» Source material
- - - - -
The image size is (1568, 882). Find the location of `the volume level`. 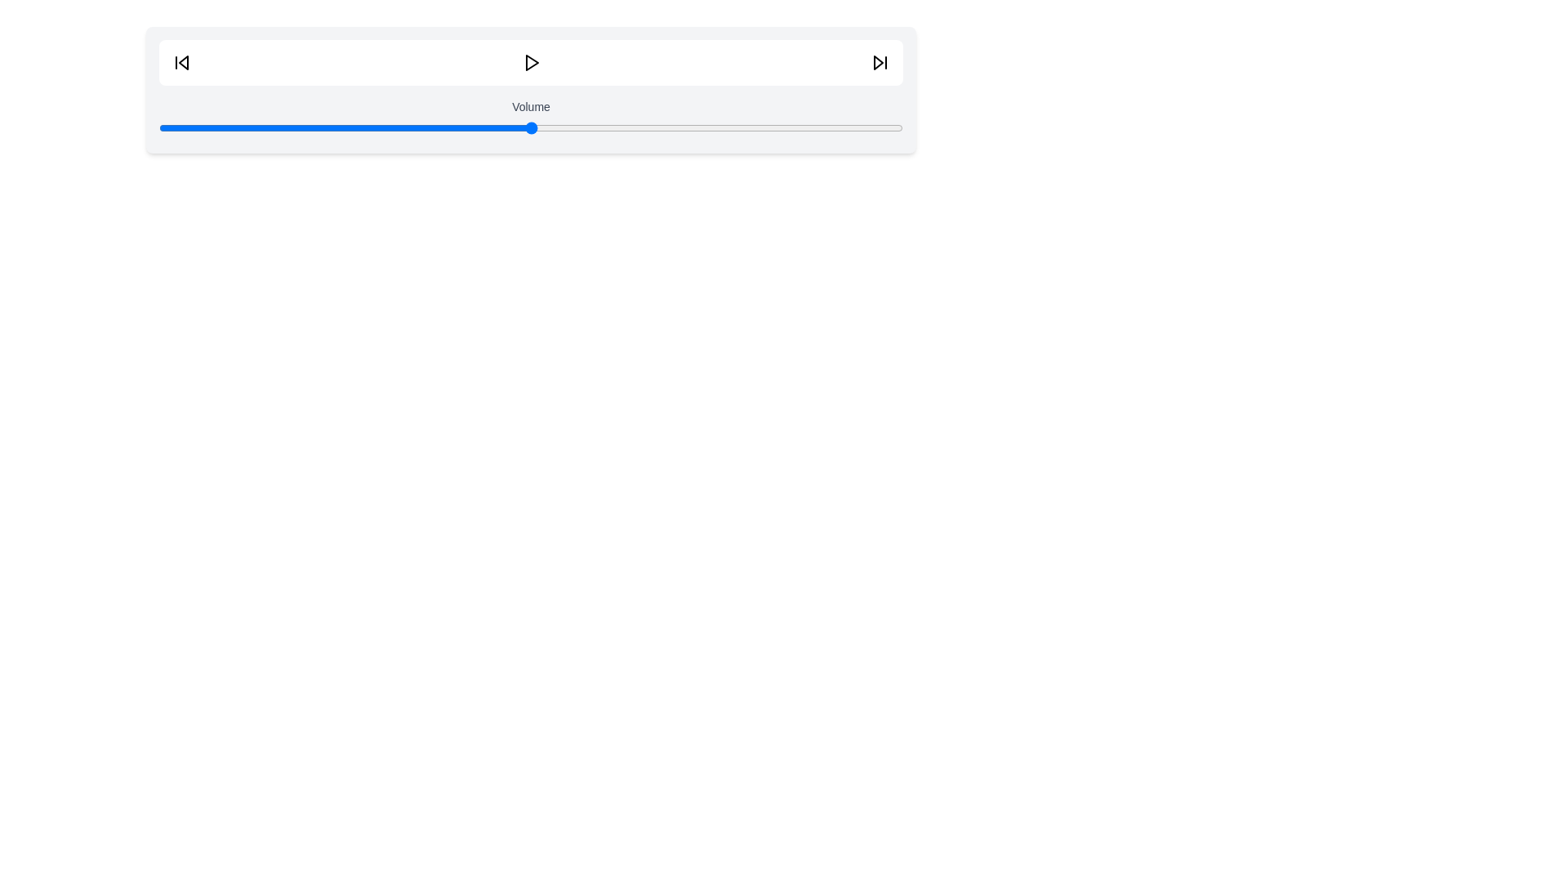

the volume level is located at coordinates (604, 127).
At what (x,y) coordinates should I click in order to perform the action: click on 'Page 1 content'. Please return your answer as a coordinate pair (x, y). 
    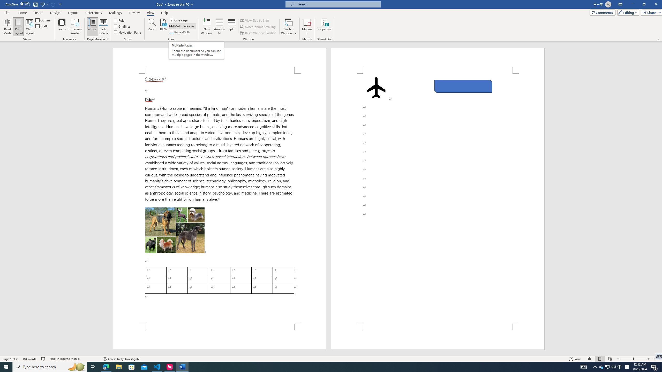
    Looking at the image, I should click on (219, 199).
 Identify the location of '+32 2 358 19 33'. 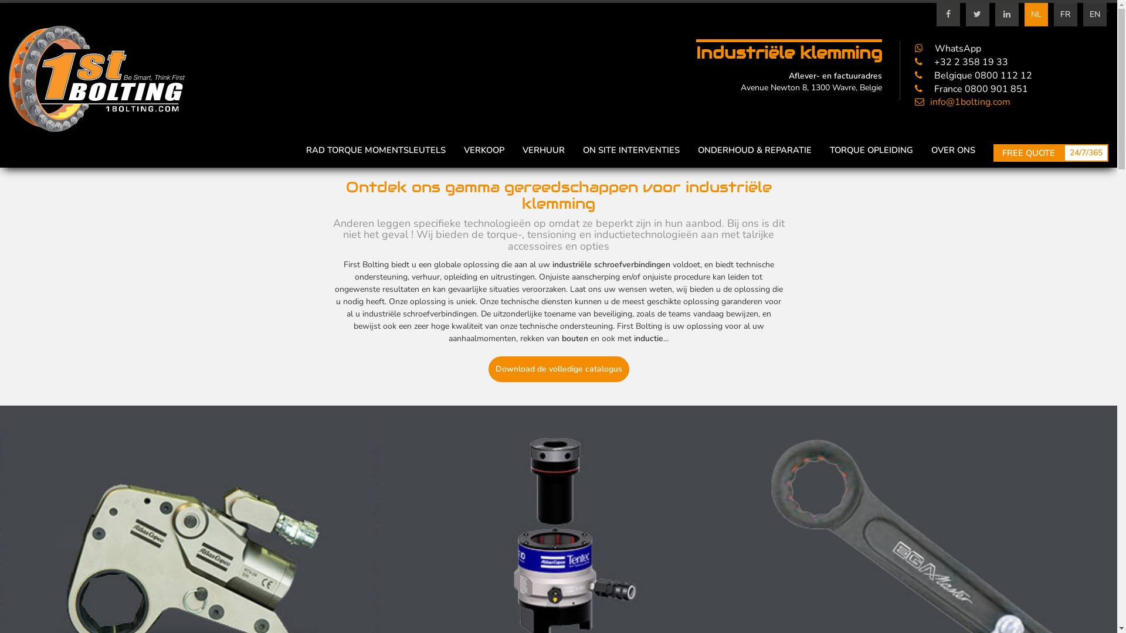
(961, 62).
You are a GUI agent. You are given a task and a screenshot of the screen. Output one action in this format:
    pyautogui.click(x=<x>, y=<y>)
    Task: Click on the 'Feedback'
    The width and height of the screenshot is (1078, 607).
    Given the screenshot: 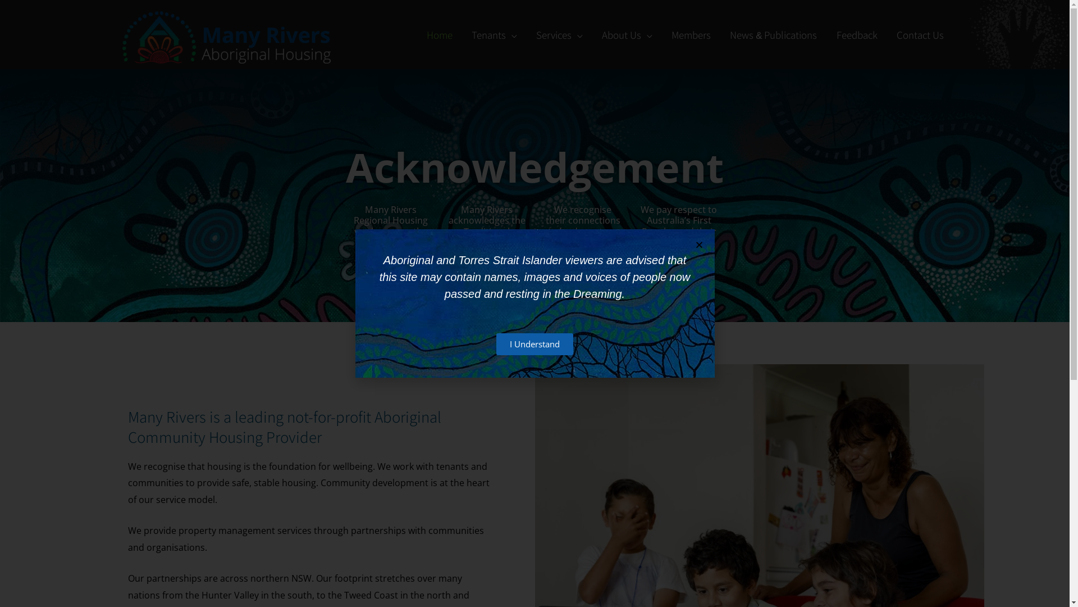 What is the action you would take?
    pyautogui.click(x=827, y=34)
    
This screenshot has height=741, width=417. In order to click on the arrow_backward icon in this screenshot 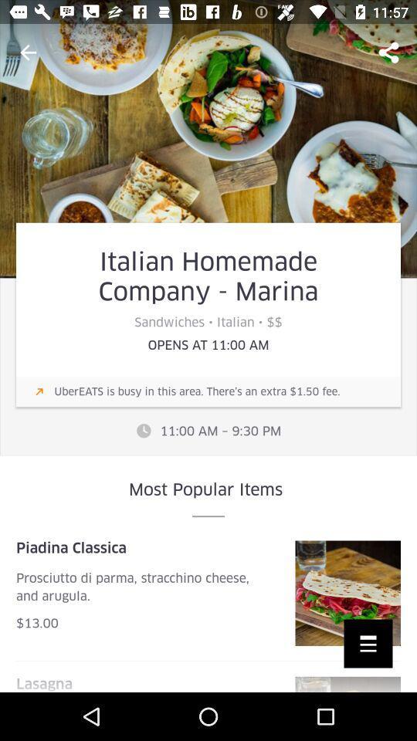, I will do `click(28, 53)`.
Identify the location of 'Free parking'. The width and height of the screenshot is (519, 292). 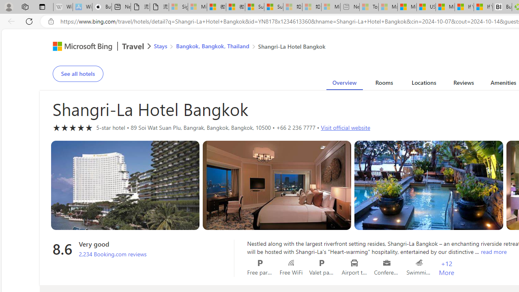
- - - - -
» Instructions for the task
Can you update the records from their first line up to and including the line with "the volume level is", swapping "image size" for "screenshot size" and keeping everything else the same? Leave the pictures out of your answer.

» Reply
The screenshot size is (1568, 882). Find the location of `the volume level`. 

the volume level is located at coordinates (604, 127).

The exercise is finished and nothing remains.